• Provided data:

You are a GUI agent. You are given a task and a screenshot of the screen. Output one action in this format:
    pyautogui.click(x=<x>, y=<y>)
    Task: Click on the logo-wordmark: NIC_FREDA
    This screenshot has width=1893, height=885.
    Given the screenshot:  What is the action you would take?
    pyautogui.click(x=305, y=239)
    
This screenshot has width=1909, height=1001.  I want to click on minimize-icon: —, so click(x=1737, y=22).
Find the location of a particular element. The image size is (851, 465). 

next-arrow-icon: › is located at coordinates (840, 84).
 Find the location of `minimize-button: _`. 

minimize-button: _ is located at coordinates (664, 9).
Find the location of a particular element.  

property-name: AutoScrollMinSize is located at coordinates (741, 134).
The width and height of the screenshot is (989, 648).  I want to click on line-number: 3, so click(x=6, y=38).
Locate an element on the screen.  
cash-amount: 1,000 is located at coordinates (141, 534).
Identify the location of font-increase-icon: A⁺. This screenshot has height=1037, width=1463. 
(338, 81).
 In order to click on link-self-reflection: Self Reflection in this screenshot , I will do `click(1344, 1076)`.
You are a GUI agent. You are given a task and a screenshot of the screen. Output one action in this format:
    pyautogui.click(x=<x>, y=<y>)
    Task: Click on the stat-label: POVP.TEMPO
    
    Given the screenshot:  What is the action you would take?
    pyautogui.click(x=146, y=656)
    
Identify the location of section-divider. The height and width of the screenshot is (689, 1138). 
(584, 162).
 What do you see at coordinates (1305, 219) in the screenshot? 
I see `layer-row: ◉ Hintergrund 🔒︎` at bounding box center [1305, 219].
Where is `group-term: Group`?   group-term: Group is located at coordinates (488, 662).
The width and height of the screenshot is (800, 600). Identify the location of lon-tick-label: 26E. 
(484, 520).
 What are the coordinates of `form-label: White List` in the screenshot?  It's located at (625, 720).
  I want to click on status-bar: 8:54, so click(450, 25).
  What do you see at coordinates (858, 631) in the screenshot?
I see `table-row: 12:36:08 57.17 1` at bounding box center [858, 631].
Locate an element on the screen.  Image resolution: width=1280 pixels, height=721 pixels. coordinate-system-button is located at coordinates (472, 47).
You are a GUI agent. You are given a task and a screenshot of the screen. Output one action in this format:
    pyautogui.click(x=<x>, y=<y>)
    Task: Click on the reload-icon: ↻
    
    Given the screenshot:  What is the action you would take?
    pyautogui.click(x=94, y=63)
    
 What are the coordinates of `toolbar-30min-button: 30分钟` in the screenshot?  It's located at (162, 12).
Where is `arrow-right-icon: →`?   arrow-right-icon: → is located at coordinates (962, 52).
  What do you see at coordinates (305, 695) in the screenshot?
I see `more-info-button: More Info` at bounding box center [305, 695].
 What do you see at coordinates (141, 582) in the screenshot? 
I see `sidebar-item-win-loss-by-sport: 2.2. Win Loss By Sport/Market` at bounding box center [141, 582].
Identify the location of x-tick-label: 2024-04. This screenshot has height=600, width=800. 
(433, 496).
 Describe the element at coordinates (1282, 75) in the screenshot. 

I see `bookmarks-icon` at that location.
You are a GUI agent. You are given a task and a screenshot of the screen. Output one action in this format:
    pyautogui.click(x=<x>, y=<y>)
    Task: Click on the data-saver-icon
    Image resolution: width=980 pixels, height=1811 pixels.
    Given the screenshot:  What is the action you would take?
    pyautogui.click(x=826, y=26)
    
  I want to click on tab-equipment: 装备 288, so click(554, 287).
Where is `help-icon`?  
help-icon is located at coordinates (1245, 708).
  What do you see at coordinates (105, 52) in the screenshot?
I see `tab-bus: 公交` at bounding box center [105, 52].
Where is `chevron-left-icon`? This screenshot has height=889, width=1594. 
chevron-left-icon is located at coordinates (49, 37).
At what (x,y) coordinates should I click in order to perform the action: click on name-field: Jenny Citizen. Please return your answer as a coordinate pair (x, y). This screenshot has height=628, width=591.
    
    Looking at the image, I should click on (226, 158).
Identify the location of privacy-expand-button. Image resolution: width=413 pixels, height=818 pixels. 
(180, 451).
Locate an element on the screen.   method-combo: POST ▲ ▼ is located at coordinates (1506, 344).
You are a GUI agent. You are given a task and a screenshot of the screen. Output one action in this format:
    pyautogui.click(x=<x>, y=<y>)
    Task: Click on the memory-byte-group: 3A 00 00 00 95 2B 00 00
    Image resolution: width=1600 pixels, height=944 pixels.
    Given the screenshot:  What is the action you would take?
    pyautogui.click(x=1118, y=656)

• Work order: Copy out the lines of the records from the very first line through the line containing "This screenshot has width=1909, height=1001.", keeping both of those lines.

• Completed task:
You are a GUI agent. You are given a task and a screenshot of the screen. Output one action in this format:
    pyautogui.click(x=<x>, y=<y>)
    Task: Click on the logo-wordmark: NIC_FREDA
    This screenshot has width=1893, height=885.
    Given the screenshot:  What is the action you would take?
    pyautogui.click(x=305, y=239)
    
This screenshot has width=1909, height=1001.  I want to click on minimize-icon: —, so click(x=1737, y=22).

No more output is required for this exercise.